Open sangheonEN opened 1 month ago
I have many projects integrating RealtimeSTT with LLMs you could have a look at. For example, here is a simple one from the RealtimeSTT test folder. This one here has a more sophisticated LLM integration. And this here, my main project, is a personal assistant which also includes function calling.
Thank you very much for your answer.
In addition, I have a question about combining STT and LLM!
I am using faster whisper Korean model, and I want to use huggingface's llama3-ko model (https://huggingface.co/gagagiga/Llama-3-Open-Ko-8B-Q4_K_M-GGUF/tree/main) for LLM Korean model.
Then, I will use the open source here https://github.com/KoljaB/LocalEmotionalAIVoiceChat, modify the config below to use ollama model,
elif config.llm_provider == "ollama": from llm_ollama.llm_handler import LLMHandler
Is it okay to run the LLM model on the server with the ollama run model_name command and then run the main code?
Is there anything else I need to do?
And can I refer to that code for a simple service on a web server?
https://github.com/KoljaB/RealtimeSTT/tree/master/example_webserver
And is it available only window os?
If the https://github.com/KoljaB/RealtimeSTT/tree/master/server code works on Ubuntu,
I am using Ubuntu with wsl2 on one PC, and I can use two docker containers to run the WEB server code (https://github.com/KoljaB/RealtimeSTT/tree/master/server) on one docker and make the other docker act as a client.
And if you install pip install RealtimeSTT in the anaconda virtual environment, the audio_recorder.py file will be created in the path "C:\Users\USER\anaconda3\envs\realtimestt_env\Lib\site-packages\RealtimeSTT\audio_recorder.py"
The audio_recorder.py file will be created in that path.
Then the problem is that whenever you update the source code, I want to merge the updated code with the previous version of the source code and my code that I am writing by referring to it, but do I have to clone the valley git and keep adding and removing only the modified parts?
Is there no way to easily update this work?
In other words, I was developing with your previous version of the code, and when the version is updated, I want to merge the updated version of the code at once.
There are four questions in total, so please answer them.

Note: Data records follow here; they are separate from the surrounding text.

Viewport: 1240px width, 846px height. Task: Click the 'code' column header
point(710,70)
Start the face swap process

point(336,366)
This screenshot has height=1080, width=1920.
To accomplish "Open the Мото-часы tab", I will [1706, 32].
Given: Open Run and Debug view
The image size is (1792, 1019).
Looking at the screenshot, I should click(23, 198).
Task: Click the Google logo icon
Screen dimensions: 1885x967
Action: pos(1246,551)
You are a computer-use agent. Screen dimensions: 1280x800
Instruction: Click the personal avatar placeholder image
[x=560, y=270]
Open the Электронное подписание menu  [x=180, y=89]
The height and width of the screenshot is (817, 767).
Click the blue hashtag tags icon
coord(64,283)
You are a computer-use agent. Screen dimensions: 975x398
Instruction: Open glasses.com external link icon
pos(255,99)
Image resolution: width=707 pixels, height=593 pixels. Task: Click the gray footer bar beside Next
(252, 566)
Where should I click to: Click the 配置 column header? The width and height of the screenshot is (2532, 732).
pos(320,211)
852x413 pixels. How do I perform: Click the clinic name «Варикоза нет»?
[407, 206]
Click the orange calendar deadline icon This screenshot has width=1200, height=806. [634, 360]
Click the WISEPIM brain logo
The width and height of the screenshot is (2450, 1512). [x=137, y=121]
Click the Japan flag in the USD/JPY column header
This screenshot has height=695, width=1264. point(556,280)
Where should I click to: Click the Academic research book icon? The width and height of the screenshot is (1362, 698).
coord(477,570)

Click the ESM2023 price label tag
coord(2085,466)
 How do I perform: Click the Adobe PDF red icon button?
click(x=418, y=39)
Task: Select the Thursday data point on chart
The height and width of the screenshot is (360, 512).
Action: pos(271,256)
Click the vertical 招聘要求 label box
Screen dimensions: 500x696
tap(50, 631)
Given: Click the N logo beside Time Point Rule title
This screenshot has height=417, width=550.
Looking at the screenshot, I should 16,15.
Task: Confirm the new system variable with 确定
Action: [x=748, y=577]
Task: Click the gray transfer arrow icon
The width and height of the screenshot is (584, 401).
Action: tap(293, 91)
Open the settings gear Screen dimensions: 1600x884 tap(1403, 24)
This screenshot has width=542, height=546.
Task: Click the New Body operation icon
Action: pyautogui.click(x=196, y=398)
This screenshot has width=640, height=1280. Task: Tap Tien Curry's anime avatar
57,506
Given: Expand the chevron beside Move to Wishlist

Is it okay to run the LLM model on the server with the ollama run model_name command and then run the main code?
That is correct. You first need to execute "ollama run model_name".
Is there anything else I need to do?
Yes. You need to open llm_ollama/completion_params.json and put the model_name as "model" parameter there.
And can I refer to that code for a simple service on a web server?
Sure you can. I would recommend this more modern webserver code though. Btw creating a web server that performs STT and TTS and that also scales well horizontally is far from easy.
And is it available only window os?
All basic techniques work in Ubuntu too, RealtimeSTT as well as RealtimeTTS. Maybe you want to switch from ollama to another LLM provider there, I think vllm would be the fastest.
but do I have to clone the valley git and keep adding and removing only the modified parts? Is there no way to easily update this work?
To merge your custom changes with updates to the RealtimeSTT package, fork the repository, make your changes locally, and track updates from the original source. When updates are available, merge them with your custom code. This way git helps automate the merging of updates with your custom changes, so you don’t need to manually copy and paste code. It handles most of the work, and you only resolve conflicts if necessary.
I want to integrate REALTIMESTT and LLM to more accurately identify the intent of the inferred TEXT and define accurate events with the identified intent.
For example, when controlling a robot in real time with voice recognition, the STT result must be very accurate to define an event with the inferred TEXT through STT. However, if LLM can be added to it, the speaker's intent can be identified robustly even with slightly less accurate TEXT inference. Are you working on a project that takes this into consideration?
In other words, I want to work on a project on REALTIME STT + LLM, and I would like to ask for some advice.
Can you recommend a reference or methodology that I can try?